_WORK TO DO:_
[1] From the piece on logic below, reproduce word for word the passage that begins at the words "And every human" and stops after "in every way.".
[2] In the piece on logic, what does Dr. Michael Fowler say Aristotle found a lot less interesting than living creatures?
[3] In the piece on logic, the step that opens with "Learn that people can be wrong" names several things people can do. List all of them.

— Start DOCUMENT EXTRACT —

We need to know what logic really is so we can better structure and sequence curriculum, as well as education overall, and we need to know what it really is so we can teach more effectively and efficiently, and so we can make it matter. We need to bring in clarity of explanation and love of life.

And every human who thinks conceptually needs to know what logic is so they can improve their thinking to improve their life: physically, socially, cognitively, emotionally, and in every way.

Show notes.
1. Basic steps to get a concept of logic (these are not all: they do not make a comprehensive and exhaustive list, but are essentials; plus, we need to get our own concrete, real examples of all this to make it real and make it knowledge; following an empty formula is neither knowledge nor understanding; we need to do the work to grasp this in each our own minds and by each our own efforts)
Experience stuff
Learn first words
Learn language and sentences
Learn that people can be wrong, can err, can make believe, can lie.
From this, we learn that we need to ID something real in the world for truth
Learn some ideas we learn later than others; some things depend on others
Learn method from algebra, geometry, or such
Generalize that method to thinking in general
Learn that we have to go through steps to be correct in all reasoning
Learn that applies to concepts, definitions, classification, induction, etc.
Logic: our means for making sure our concepts and thoughts are logically related to and derived from experience, the evidence of the senses

2. In “Aristotle” (http://galileoandeinstein.phys.virginia.edu/lectures/aristot2.html) Dr. Michael Fowler wrote:
“To summarize: Aristotle’s philosophy laid out an approach to the investigation of all natural phenomena, to determine form by detailed, systematic work, and thus arrive at final causes. His logical method of argument gave a framework for putting knowledge together, and deducing new results. He created what amounted to a fully-fledged professional scientific enterprise, on a scale comparable to a modern university science department. It must be admitted that some of his work - unfortunately, some of the physics - was not up to his usual high standards. He evidently found falling stones a lot less interesting than living creatures. Yet the sheer scale of his enterprise, unmatched in antiquity and for centuries to come, gave an authority to all his writings.

— End DOCUMENT EXTRACT —
— Start RAW DATA —

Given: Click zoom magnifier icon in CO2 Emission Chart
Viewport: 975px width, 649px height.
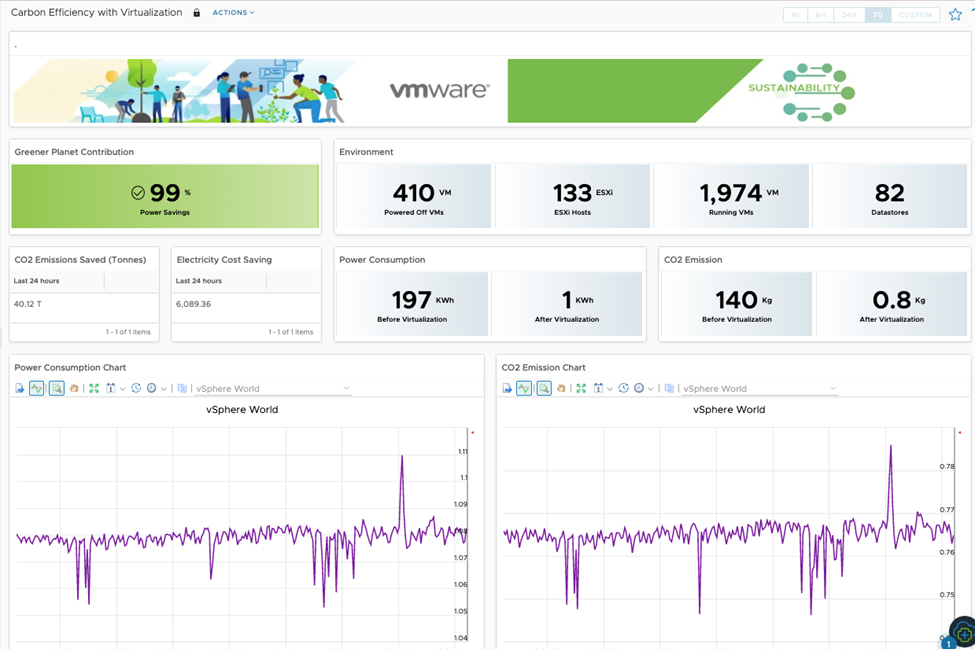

— End RAW DATA —

_THE RESULTS:_
[1]
And every human who thinks conceptually needs to know what logic is so they can improve their thinking to improve their life: physically, socially, cognitively, emotionally, and in every way.

[2] Falling stones.

[3]
- be wrong
- err
- make believe
- lie